Даже Бессонко, неприятно удивленный, отвлекся от созерцания предназначенной ему ерихонки, а кот снова укрылся за его ногами.

– Сей упырь хитрый, увертливый, не деревенщина какая-нибудь, – мрачно прогудел кузнец. И вдруг нехорошо ухмыльнулся. – Очень я надеюсь, что теперь к вам уйдет. Ваш ведь человек, не иначе. Смекаю, что из тех польских воинских людей, которых твои, парень, папаша и дед ухайдокали.

– Да ну тебя, затейник! – и Спирька перекрестился. – Те убивцы рядышком на дубе как висели, так и висят. Скажешь тоже…

– А вы их, мертвецов, хоть позаботились пересчитать? То-то же… Вам что, ребята, дома делать нечего? Встретимся через неделю, я же сказал. И деньги привезите точным счетом, чтобы не позориться передо мною и за недостачей к вашей Анфиске не возвращаться.

Попрощались, стукнул засов, глухо застучали копыта. Бессонко принялся обдумывать способы, коими можно вычислить, не ожил ли один из супостатов-мертвецов. И старался не подать виду, что заметил, как из лесу за ним наблюдают немигающие желтые глаза. Вначале он попытался было поймать взгляд волка, чтобы затем встретиться с ним и выяснить, с чего бы это хвостатый увязался за телегой. Ведь поздняя весна сейчас, о волчьей бескормице и речи быть не может. Или старый уже стал, зверье ловить не способен, а бывшей стаи своей сторонится – как бы не разорвали?

Однако зверь, наткнувшись на взгляд Бессонка, тут же скрылся в чаще. И приготовленное пареньком рычание, означавшее вопрос, напрасно растаяло в воздухе. Коли был то обычный волк, почему бы ему не пообщаться с человеком, знающим волчий язык? Волки ведь не только умны, но и любопытны.

Вот именно врожденное волчье любопытство тогда же, в ту самую минуту, однако в сотне верст севернее испытывал другой волк, на сей раз никакой не оборотень, а молодой еще самец, трехлетка, сделавший стойку перед лежащим на лесной дороге неподвижно юродивым Самохой. Ему нужно было время, чтобы определить, живой ли человек перед ним или труп, а для того принюхаться и прислушаться. Он и против свежего трупа ничего бы не имел, привык ведь. Всю зиму стая держалась за одним из больших скоплений людей с опасными палками разного рода, частично верхом на лошадях. Время от времени оно сходилось в драке с другим таким же множеством людей и лошадей. А тогда раздавались непонятные зимние громы, круглые камни, большие и малые, с поразительной скоростью летели во все стороны, звякало железо, кричали без толку люди, ржали кони. Зато ночами после таких столкновений стая до отвала отъедалась свежим мясом.

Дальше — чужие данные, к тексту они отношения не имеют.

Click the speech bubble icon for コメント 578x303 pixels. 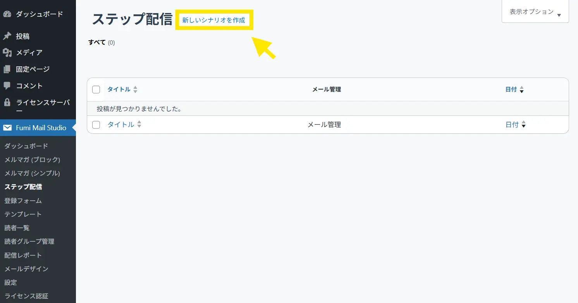(7, 86)
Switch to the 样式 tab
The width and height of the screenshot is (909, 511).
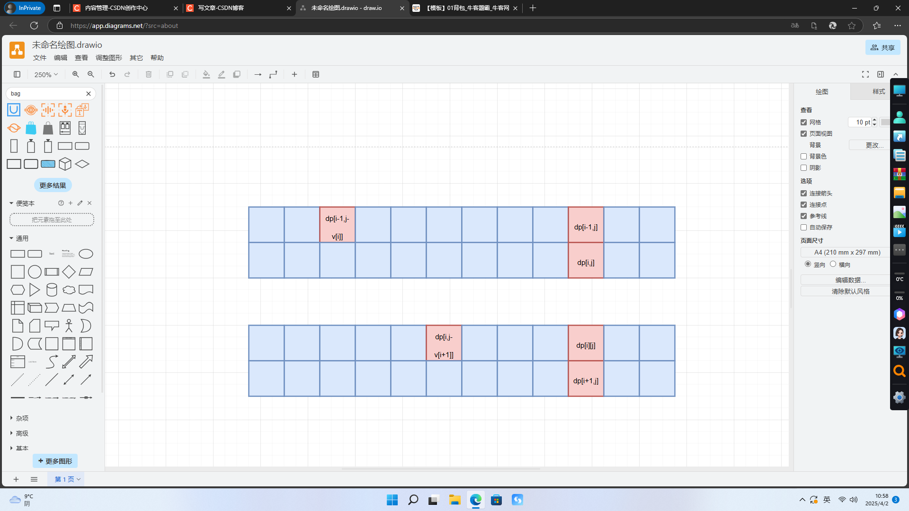coord(878,91)
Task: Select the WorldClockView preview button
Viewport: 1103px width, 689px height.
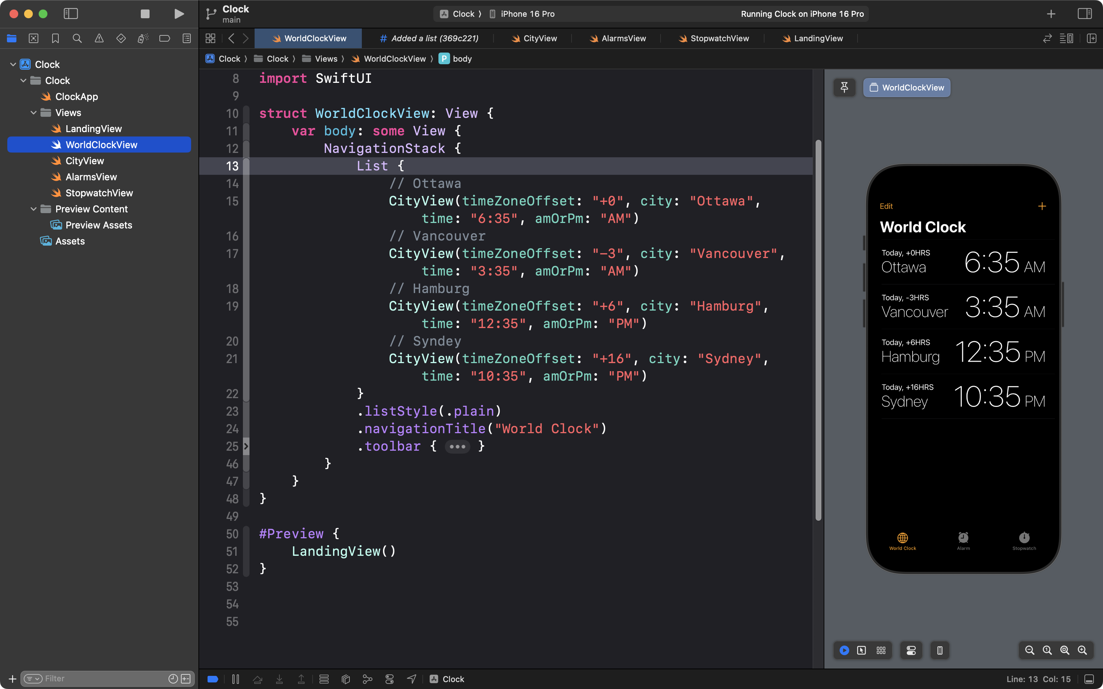Action: (906, 87)

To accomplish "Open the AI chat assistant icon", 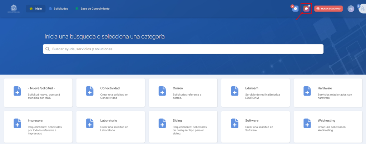I will click(x=306, y=9).
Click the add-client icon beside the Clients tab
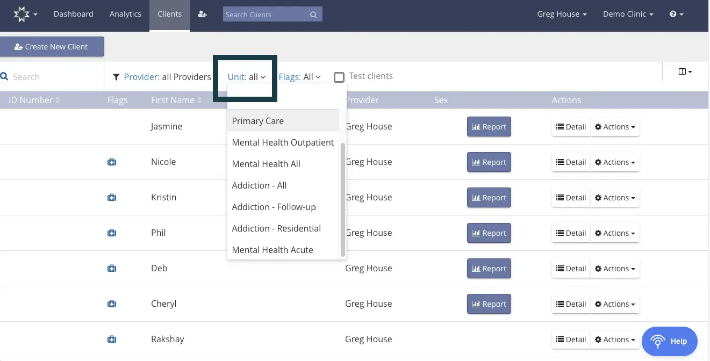The height and width of the screenshot is (361, 710). [x=202, y=15]
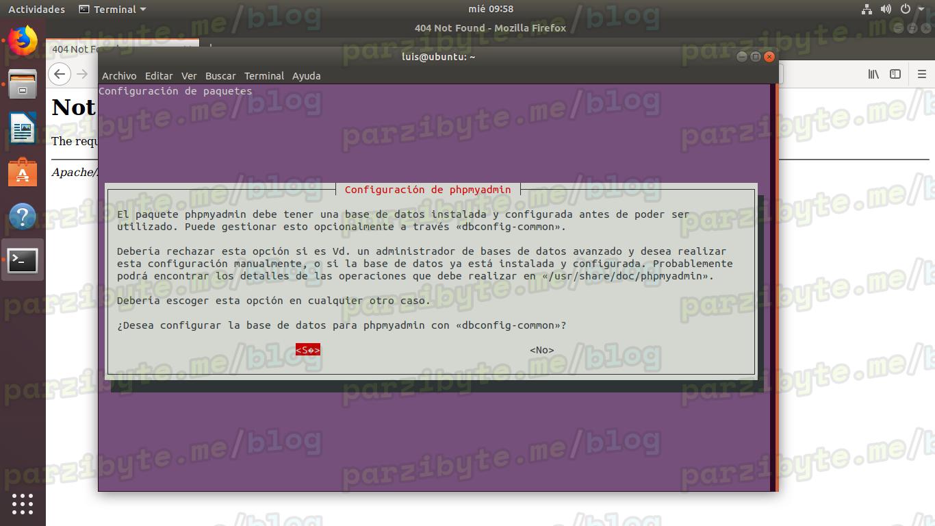Expand the system power menu arrow
This screenshot has width=935, height=526.
tap(921, 9)
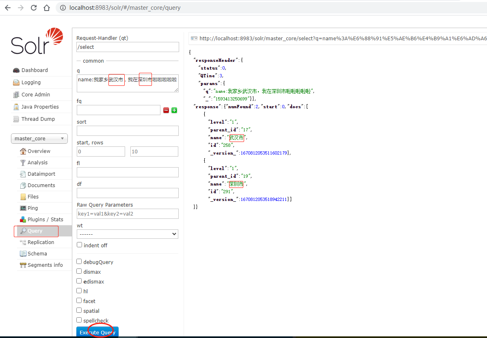Open Plugins / Stats section
This screenshot has height=338, width=487.
tap(45, 220)
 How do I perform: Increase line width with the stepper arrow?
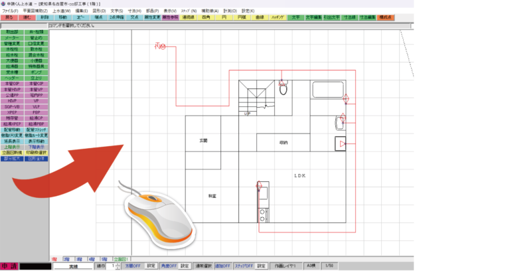coord(118,264)
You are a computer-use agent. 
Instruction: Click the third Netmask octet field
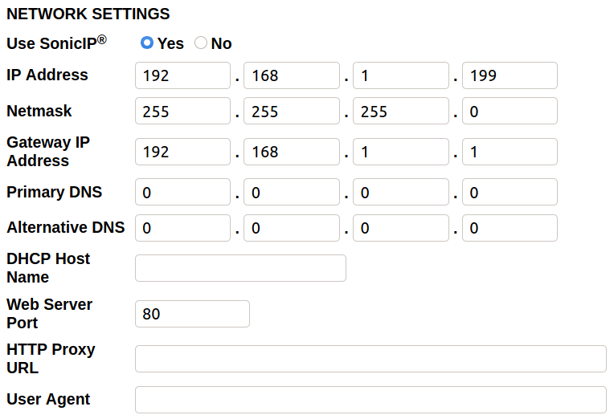[x=400, y=111]
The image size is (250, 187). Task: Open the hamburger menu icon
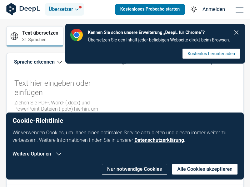[x=239, y=10]
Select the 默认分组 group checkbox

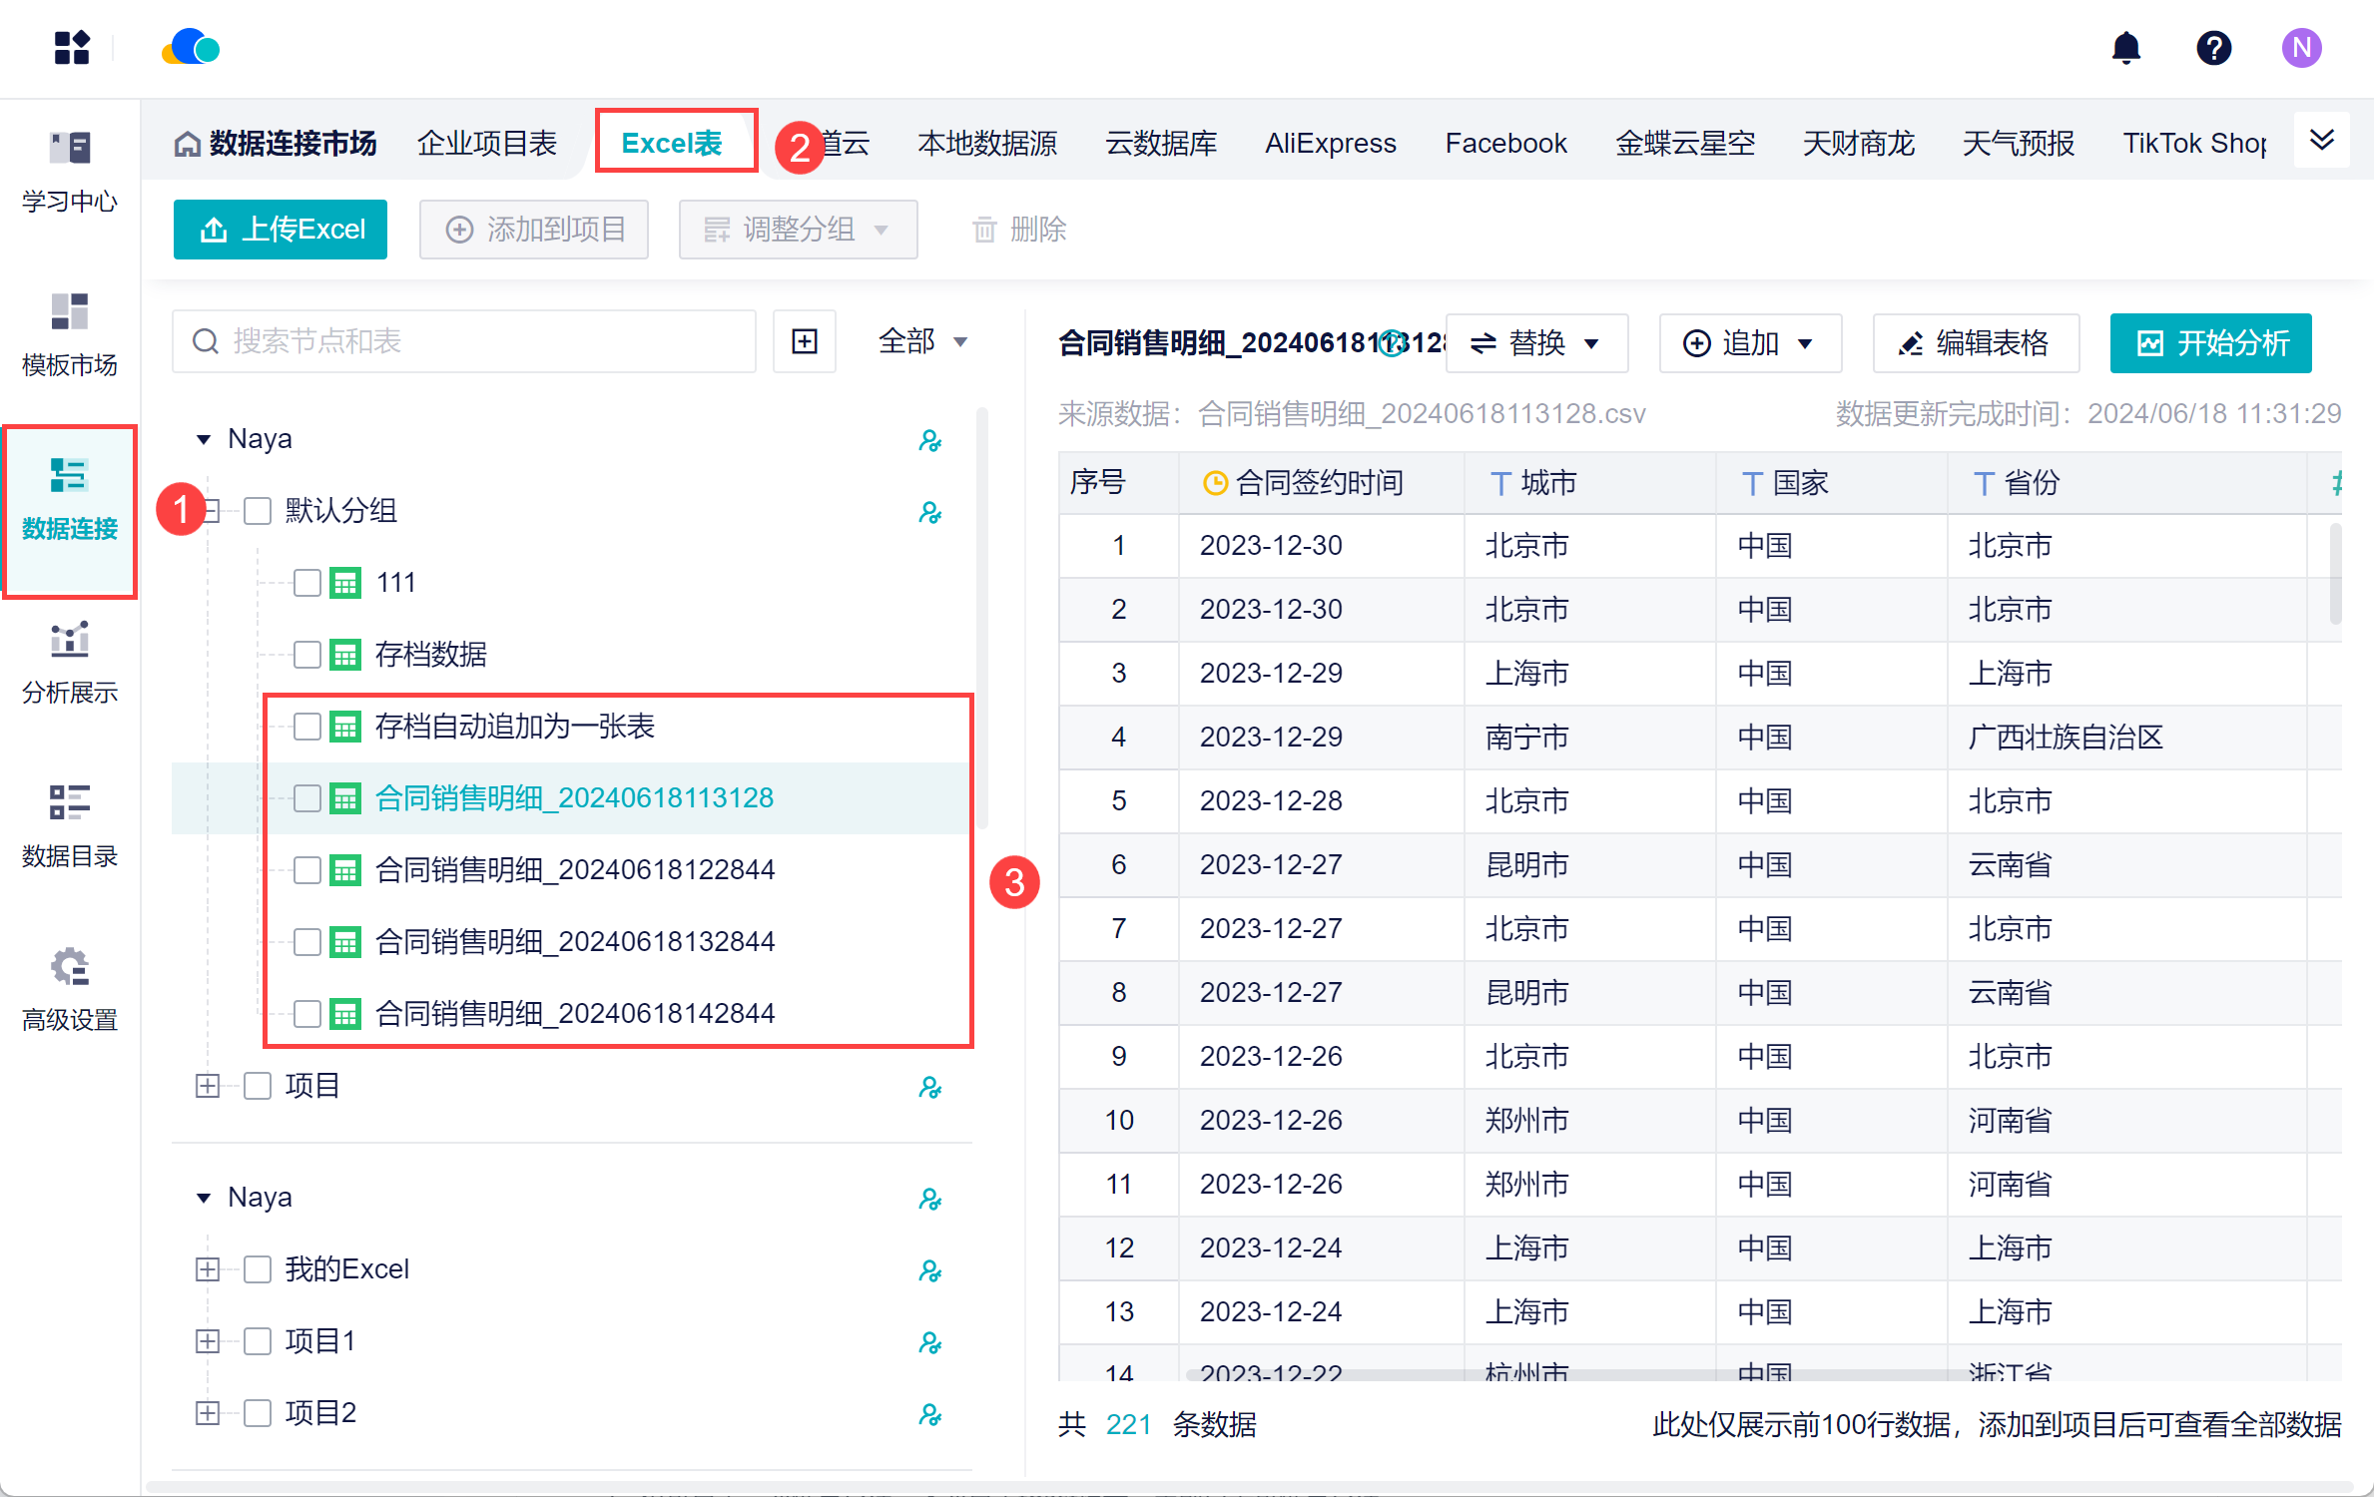(x=258, y=510)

Сейчас же, однако, выяснилось, что лежащий испускает пахучее тепло и еле заметно шевелится. Жив, стало быть, и требовалось теперь повести себя с ним, как с опасным нарушителем лесного порядка. Волк, глаз не спуская с будущей своей добычи, ощерился и зарычал. Однако человек и не подумал испугаться и убраться с участка, принадлежащего стае. Тогда волк пришел к выводу, что противник его, хоть и жив, но беспомощен. Следовательно, в нем можно видеть просто еду, пока еще живую.

Осторожно ступая по твердому, в редких травинках полотну дороги, волк приблизился. Человек лежал навзничь, ноги его были голы, однако волк считал необходимым, прежде всего, во избежание неприятных неожиданностей, разорвать ему глотку, а для еды первый кусок оторвать с плеча или с груди. Именно так начинал общую трапезу вожак стаи, и молодой волк привык думать, что старшему лучше знать, где, в каких местах на человеке самое вкусное мясцо. Однако, чтобы сделать все по правилам, следовало перевернуть добычу на спину. И тогда волк, сердито рыча, вцепился зубами в одежду на правом плече и, действуя передними лапами, принялся переворачивать. Сердился он, потому что резкий запах человека забивал и щекотал ему ноздри, а одежда рвалась под его клыками. Внезапно человек зашевелился, а на волка уставился его глаз, уже открытый, но еще бессмысленный. Волк отскочил на полшага, зарычал и вернулся к добыче. Однако тут же в воздухе просвистело, а в бок ему, под позвоночник, воткнулась острая прямая палка.

Как же он не уследил, почему завозился? Сам себя оглушал рычанием, вот в чем его ошибка. И сороки, почему они промолчали? Все это промелькнуло в голове у волка, когда он отпрыгивал, всеми четырьмя лапами от земли оттолкнувшись, в сторону и высматривал, в какую сторону сейчас убегать. Тотчас же вломился в кусты, и хотя палка цеплялась за прутья и ветки, усиливая боль в боку, не останавливался, пока не оказался на еле заметной звериной тропке. Там он изогнулся, попытался зубами вытащить палку, а когда не вышло, потрусил, на сей раз стараясь не трудить рану без толку. Повизгивал потихоньку, не от боли, нет: жаль ему было своей молодой жизни.

А над Самохой натянул уже поводья всадник, только что выпустивший стрелу, а за ним подъехали другие, тоже обвешенные оружием – первый и с хоругвью еще, второй с барабаном, а там и начальник прискакал на прекрасном вороном жеребце. За ними стеснились их товарищи, но все не могли увидеть, что произошло, потому что узка была дорога через лесную чащобу.

– Что у тебя стряслось, Трохиме? – спросил длинноусый начальник негромко, с некоей даже и снисходительной подковыркой. Снял шапку и поправил на бритой голове оселедец. – Як поставлю тебя в дозор, ну непременно с тобой яка-небудь Троянская история приключается.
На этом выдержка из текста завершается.